Lists are a good thing. They encourage organization. They help me remember to do something that I might ordinarily forget — especially something I don’t want to do, something that’s hard or unpleasant. I often plan to make a list, but then….don’t.
I think of activities that are easy for me. I’m “on automatic” when I respond to those situations. Like the mail. When it arrives, I attack it like a drill sergeant. I grab the stack of paper, ads and magazines and sort it by recipient.
Sometimes Maury gets the bulk of the delivery that day, but it’s not what I’d call exciting. I have no positive relationship with United Health Care, but he does, so he’s cheerful when he gets those envelopes. The waste of postage is appalling. I wonder how much they could reduce their fees, if they fed the information to the receivers electronically – or at least put more than one statement in an envelope. But I digress.
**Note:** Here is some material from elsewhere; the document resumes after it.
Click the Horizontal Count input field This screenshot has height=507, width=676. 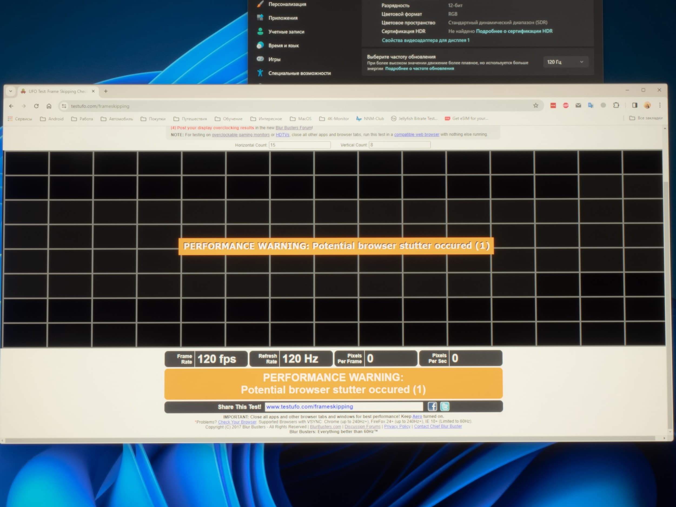tap(299, 145)
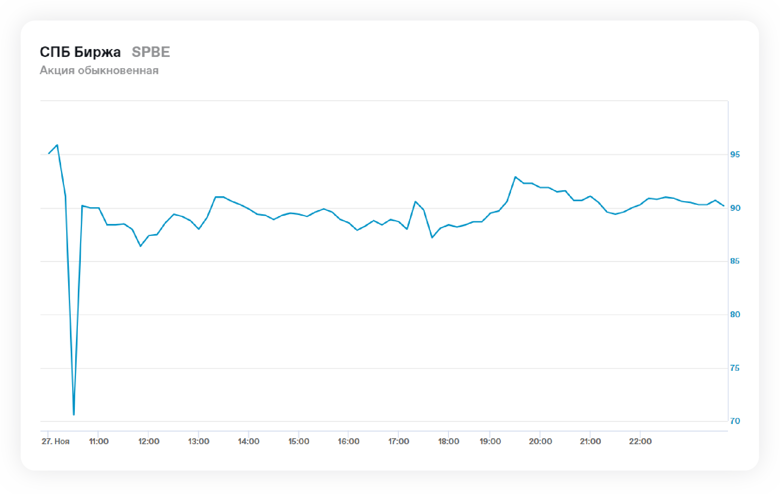Viewport: 780px width, 494px height.
Task: Click the 17:00 time axis label
Action: click(x=399, y=441)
Gone are the days when I received letters. Do you even remember what such correspondence is? A conversation starter, written in ink on paper, perhaps on a pretty note card. Personal. Kind. Expressing interest in me and what I’m doing in my life. Sharing news. I don’t remember the last time I received a real letter.
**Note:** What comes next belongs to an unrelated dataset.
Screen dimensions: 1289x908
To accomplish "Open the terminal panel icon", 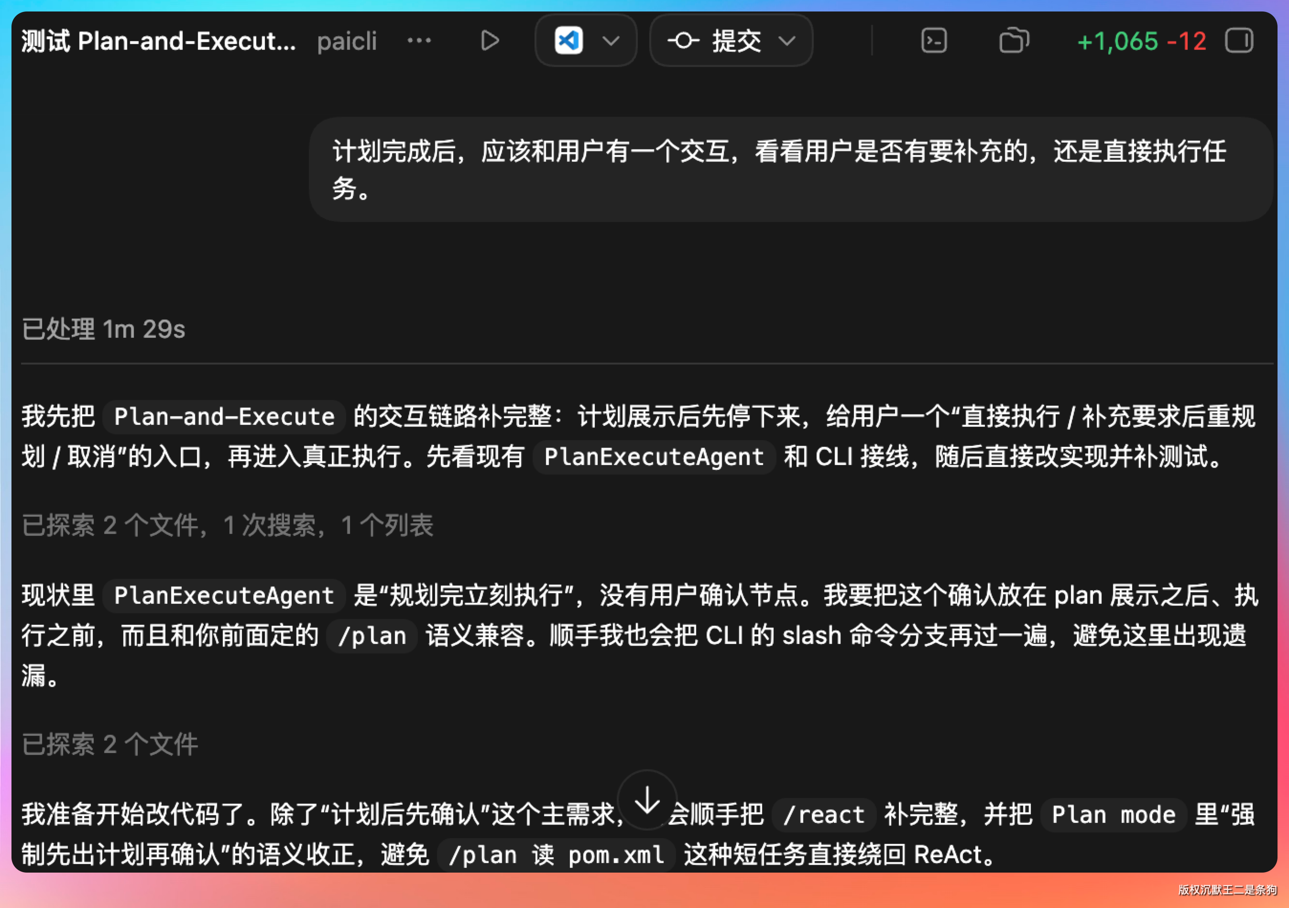I will coord(934,41).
I used to get them frequently from Carol, my much loved mother-in-law. She could give lessons on how to be the perfect mother-in-law. An English major, her letters were exquisitely written. She inspired me. And there never was a criticism. We shared a mutual admiration society.
My challenge today is to throw away as much as I can. I rip open the gas bill, the invoice from CL&P and toss the envelopes and filler into a heap. All other unwanted mail, opened or not, goes in that same pile and I then pitch all of it into the recycle bin. I slide the invoices into the bright yellow folder in my desk drawer while magazines get placed on the coffee table or by my bed. It’s all done in thirty seconds. I have a routine, a habit on how I handle mail. I feel satisfied and virtuous. If only every task was as easy, I’d be a wiz.